A mother of 3 in her mid 30’s who is bothered by a deflated appearance of her breasts. Her nipples are each located 1 cm below her breast fold, which is the definition of ptosis or drooping of the breasts. When the nipple is below the breast fold it is generally best to add a mastopexy (breast lift). She is shown before and again, 11 months after augmentatioin mastopexy. 350 cc High profile round textured implants were placed in a “dual plane” location. An inverted T mastopexy was performed.
Explanation of choices made: I prefer round implants for breast augmentation-a recent study showed that trained plastic surgeons cannot tell the difference in photographs between properly sized round and shaped implants. And shaped implants can flip or turn. So round is our choice. When breasts are “loose” there is a tendency for the implants to drop more or slide to the side (lateral shift) with time. Texture may help to stabilize the result. So Texture was chosen. There can be problems with late seroma formation and pseudocapsule formation with more aggressive textures, so I prefer the less aggressive textures for my breast augmentation patients. It is important to “fill “ the breast but not overly stretch the breast. In a tight breast I prefer a moderate profile implant, but breasts that are looser after children (or weight loss) may need more volume to fill the upper breast. So a high profile implant was chosen here.
Implants can go above or below the muscle- below the muscle has the benefits of less capsular contracture, easier to do a mammogram, the breasts “age” better. But in a loose breast the breast can drop off the mound (“waterfall effect” and look unnatural. Implants can go above the muscle, so that they will drop with the breast. But they tend to stretch the breast more, make it more difficult to do a mammogram, have a higher risk of capsular contracture and less “padding” over the cleavage portion of the implant. A dual plane allows the edge of the pectoralis muscle to come up, so that the implant sits below the muscle in the upper breast , and sits below the breast in the lower breast- so that was chosen here.

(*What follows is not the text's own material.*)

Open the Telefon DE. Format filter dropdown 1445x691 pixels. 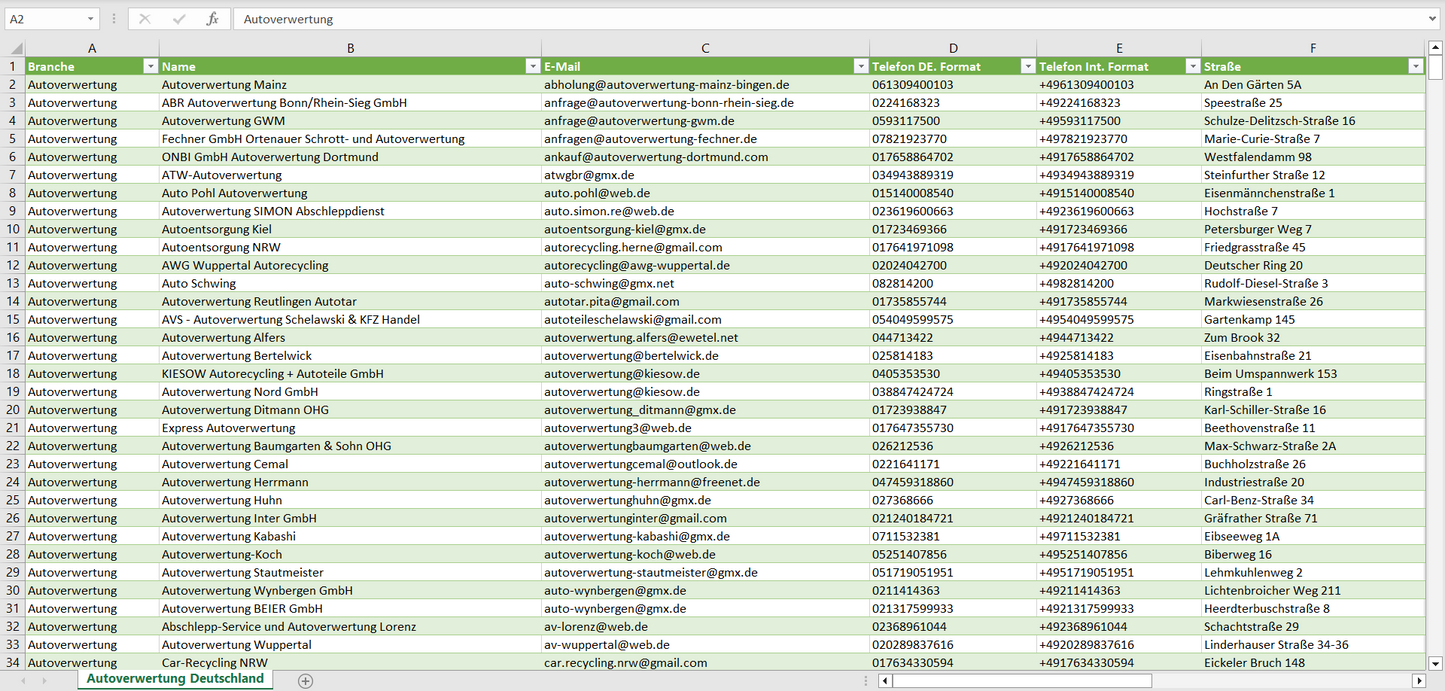click(x=1027, y=66)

Mastopexy skin patterns achieve different results. Because the nipple to breast fold distance on stretch was 10 cm in her case, a vertical mastopexy would not work as well and a horizontal component of skin is excised at the breast fold to shorten the distance- this gives an inverted T scar, sometimes called a “WISE” pattern after a physician who described it. Scars will typically continue to fade for another year, but she is already thrilled with her result.
A mother of 2 in her late 40’s. She is 5’3” and 152 lbs, having lost 20 lbs with diet and exercise. Her case is complicated by having a previous open gall bladder surgery. She also has an umbilical hernia.
She is thrilled with her early improvement, and is now able to feel comfortable in a 2 piece bathing suit for the first time in many years.